A hipótese, frequentemente ventilada, de que a equipe econômica de um futuro governo não queira pagar o prêmio que o mercado venha a requerer para a rolagem da dívida faz com que surja o pesadelo do "megacanje" (megatroca de dívida), do ministro Cavallo. "Amistosamente", Cavallo forçou o mercado a assinar uma carta de adesão ao alongamento constrangido da dívida, com pesadas perdas para os agentes econômicos financiadores do Estado.
Em que pesem as diferenças óbvias entre Brasil e Argentina, os impactos de uma megatroca de dívida seriam facilmente previsíveis: risco Brasil acima de 2.000 pontos, "downgrading" automático de agências de "rating", virtual fechamento dos mercados externos de crédito, fuga de capitais, forte queda de investimentos diretos, elevada pressão cambial, estouro da relação entre dívida líquida do setor público e o PIB, percepção de deterioração fiscal, pressão inflacionária comprometendo a taxa de câmbio real, frustração nas exportações, demanda por reindexação, juros que não podem cair, crescimento medíocre, espetaculares perdas para a classe média cotista de fundos mútuos e de pensão e, consequentemente, grande frustração política. Lamentavelmente, não é possível atenuar este cenário, cuja probabilidade de ocorrência consideramos bastante remota, mas não nula.
Nesta campanha eleitoral, fala-se muito de renegociação e alongamento da dívida. Mas, por mais generosos que sejamos com a competência da oposição, devemos compreender que é difícil para o mercado aceitar que a equipe econômica de um eventual governo da oposição tenha, pelo menos no primeiro ano, melhores condições de negociação de alongamento e de barateamento da dívida do que a atual equipe econômica, que logrou grandes avanços neste tema nos últimos três anos. Isso suscita dúvidas sobre o que significa "renegociar o alongamento e as condições da dívida pública" no discurso eleitoral.
O alongamento e a melhora das condições de custo da dívida não dependem apenas da vontade dos formuladores da política econômica, mas da confiança no futuro por parte dos agentes financiadores do desenvolvimento. Boas condições para a dívida interna também dependem de superávits primários altos, duradouros e melhores.

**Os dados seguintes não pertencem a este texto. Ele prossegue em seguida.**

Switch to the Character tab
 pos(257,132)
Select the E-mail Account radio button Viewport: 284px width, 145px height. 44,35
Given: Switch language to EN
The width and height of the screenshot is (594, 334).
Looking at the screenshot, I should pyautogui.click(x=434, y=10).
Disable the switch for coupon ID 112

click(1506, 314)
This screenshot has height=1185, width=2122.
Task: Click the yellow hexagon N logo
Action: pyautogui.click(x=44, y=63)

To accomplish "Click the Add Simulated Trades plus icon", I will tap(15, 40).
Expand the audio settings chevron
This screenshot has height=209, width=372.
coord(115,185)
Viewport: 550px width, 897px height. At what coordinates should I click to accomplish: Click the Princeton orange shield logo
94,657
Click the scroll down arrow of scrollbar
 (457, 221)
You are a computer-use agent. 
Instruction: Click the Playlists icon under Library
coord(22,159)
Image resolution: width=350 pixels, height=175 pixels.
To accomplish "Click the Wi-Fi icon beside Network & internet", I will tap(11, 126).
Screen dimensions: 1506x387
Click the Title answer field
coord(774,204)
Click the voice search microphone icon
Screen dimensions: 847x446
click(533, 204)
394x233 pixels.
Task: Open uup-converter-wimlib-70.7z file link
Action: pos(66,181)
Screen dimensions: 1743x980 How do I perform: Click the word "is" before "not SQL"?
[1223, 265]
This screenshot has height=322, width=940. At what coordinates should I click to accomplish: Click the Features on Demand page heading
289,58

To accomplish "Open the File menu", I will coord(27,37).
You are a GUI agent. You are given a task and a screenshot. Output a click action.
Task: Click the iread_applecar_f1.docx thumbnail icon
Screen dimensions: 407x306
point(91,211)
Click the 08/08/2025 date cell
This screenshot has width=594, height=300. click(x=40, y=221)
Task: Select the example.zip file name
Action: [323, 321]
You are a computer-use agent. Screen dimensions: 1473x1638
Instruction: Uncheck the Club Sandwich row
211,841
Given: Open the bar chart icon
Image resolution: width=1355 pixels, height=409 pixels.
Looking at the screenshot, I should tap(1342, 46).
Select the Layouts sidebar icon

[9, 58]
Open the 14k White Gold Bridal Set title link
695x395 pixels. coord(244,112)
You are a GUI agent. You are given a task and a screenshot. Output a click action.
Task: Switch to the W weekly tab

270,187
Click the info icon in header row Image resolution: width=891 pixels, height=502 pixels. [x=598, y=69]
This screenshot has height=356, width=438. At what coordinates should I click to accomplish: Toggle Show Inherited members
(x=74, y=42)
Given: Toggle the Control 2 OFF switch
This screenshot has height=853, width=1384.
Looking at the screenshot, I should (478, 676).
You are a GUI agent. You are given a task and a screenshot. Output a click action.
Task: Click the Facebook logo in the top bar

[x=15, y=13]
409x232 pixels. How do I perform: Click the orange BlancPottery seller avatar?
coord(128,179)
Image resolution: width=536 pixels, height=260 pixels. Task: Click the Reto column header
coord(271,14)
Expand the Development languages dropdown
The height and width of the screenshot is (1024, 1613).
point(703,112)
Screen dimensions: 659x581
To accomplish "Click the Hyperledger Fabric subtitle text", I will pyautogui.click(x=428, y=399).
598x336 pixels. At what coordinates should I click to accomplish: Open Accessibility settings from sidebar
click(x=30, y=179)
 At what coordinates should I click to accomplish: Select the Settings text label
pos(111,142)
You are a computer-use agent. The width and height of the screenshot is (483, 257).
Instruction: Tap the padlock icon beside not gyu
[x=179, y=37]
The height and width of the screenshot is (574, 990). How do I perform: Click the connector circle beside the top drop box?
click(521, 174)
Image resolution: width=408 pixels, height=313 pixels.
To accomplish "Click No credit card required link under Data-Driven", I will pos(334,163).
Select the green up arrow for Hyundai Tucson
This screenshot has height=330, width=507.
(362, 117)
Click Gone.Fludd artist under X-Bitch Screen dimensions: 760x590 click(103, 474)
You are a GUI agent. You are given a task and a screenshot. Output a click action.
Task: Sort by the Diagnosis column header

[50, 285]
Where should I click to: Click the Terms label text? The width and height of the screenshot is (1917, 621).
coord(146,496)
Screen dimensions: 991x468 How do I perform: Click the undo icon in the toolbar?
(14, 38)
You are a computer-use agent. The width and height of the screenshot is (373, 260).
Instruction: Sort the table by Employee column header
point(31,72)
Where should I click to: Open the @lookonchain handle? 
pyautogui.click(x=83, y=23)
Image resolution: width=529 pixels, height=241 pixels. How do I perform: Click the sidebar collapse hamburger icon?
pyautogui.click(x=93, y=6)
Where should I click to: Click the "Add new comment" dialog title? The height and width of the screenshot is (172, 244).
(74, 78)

Ainda surpreende a satanização e a obsessão por uma ação punitiva aos credores de um setor público que possivelmente continuará deficitário por muitos anos e que requererá financiamento permanente. Trata-se de uma retórica eleitoral extremamente perigosa. Se o financiamento faltar, o ajuste recessivo será ainda mais doloroso.
Entretanto são poucos os que acreditam em "default" voluntário neste terceiro milênio. A classe média é também credora e representa 41,7% do total do financiamento da dívida mobiliária pública. Tecnicamente, qualquer renegociação dessa dívida não teria como poupá-la de perdas consideráveis. Assim, há um certo exagero em relação ao risco de calote, megatroca, "canetada" nos juros ou limitação de recursos para pagamento dos mesmos. Qualquer dessas ações levaria a turbulências macroeconômicas e políticas duradouras.
É possível superar as tensões atuais relativas à dívida interna sem necessidade de artifícios, desde que se mantenha a credibilidade da política macroeconômica, qualquer que seja o governo.
Vamos direto ao ponto: alto risco Brasil combinado com crescimento econômico é uma ficção. Os mais experientes economistas da oposição sabem disso. Qualquer passo em falso dado no início de um novo governo atrasará a retomada da recuperação cíclica iniciada em 1999 por pelo menos mais dois anos. O bom senso sugere que as oportunidades de começar a governar em condições adequadas pela melhora do risco Brasil não devem ser desprezadas. Basta não dar os passos na direção errada.


Octavio de Barros, 45, é economista-chefe do BBV Banco.